Which lines of the listing hold the string "computer"? Show each of them.

Data for processing START

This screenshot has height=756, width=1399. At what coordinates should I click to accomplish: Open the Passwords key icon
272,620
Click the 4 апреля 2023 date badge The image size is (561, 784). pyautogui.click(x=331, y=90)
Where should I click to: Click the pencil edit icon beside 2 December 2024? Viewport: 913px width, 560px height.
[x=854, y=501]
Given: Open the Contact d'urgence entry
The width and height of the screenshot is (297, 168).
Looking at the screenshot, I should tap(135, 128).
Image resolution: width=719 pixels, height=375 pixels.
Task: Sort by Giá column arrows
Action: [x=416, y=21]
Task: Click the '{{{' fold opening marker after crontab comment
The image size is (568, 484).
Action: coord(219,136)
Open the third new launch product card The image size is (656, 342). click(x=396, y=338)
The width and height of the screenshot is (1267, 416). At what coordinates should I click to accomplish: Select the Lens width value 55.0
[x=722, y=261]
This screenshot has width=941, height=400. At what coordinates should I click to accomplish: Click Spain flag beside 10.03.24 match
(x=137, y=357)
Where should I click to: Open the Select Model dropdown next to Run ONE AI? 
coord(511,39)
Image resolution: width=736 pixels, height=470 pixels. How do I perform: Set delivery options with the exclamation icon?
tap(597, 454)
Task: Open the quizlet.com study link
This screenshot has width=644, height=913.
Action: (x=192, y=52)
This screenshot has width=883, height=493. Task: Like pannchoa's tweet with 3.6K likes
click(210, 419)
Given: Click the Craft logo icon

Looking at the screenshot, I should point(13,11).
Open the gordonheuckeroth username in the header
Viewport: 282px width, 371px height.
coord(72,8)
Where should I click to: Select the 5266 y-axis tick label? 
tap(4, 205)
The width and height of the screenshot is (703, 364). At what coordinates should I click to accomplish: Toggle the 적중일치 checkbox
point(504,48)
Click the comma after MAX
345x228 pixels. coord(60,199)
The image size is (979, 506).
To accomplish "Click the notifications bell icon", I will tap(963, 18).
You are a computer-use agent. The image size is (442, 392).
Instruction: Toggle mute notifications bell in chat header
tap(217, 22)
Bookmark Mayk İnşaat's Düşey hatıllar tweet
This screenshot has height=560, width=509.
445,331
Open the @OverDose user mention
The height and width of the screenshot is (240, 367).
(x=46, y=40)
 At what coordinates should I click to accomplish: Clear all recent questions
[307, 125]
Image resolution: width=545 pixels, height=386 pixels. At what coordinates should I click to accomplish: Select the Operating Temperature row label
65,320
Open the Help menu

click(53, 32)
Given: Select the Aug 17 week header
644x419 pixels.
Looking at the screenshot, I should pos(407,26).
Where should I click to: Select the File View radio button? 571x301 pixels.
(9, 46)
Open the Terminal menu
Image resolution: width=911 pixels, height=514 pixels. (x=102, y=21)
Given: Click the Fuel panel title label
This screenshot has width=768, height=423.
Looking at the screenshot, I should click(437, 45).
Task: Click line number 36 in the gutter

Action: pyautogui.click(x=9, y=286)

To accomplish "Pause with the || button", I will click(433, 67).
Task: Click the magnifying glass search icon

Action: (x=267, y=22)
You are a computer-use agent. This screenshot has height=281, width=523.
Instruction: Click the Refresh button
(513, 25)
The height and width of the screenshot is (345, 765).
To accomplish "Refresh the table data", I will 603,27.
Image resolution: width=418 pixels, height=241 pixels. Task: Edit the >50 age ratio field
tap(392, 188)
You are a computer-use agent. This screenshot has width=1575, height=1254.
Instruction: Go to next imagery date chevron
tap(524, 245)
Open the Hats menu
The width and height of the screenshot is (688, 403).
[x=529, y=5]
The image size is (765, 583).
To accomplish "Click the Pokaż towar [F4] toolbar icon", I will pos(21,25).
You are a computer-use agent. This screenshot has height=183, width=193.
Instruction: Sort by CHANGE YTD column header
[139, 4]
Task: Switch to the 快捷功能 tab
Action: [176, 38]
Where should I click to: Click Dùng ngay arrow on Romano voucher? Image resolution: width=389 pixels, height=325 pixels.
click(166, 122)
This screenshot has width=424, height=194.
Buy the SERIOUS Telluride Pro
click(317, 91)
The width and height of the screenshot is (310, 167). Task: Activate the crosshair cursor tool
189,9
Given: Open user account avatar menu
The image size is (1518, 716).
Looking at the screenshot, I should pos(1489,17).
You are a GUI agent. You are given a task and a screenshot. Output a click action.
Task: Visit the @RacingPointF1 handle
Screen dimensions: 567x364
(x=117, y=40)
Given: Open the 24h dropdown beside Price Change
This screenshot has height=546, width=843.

Data for processing END

Final answer:
You are a computer-use agent. The image size is (442, 392).
You are a computer-use agent. This screenshot has height=281, width=523.
You are a computer-use agent. This screenshot has width=1575, height=1254.
You are a computer-use agent. This screenshot has height=183, width=193.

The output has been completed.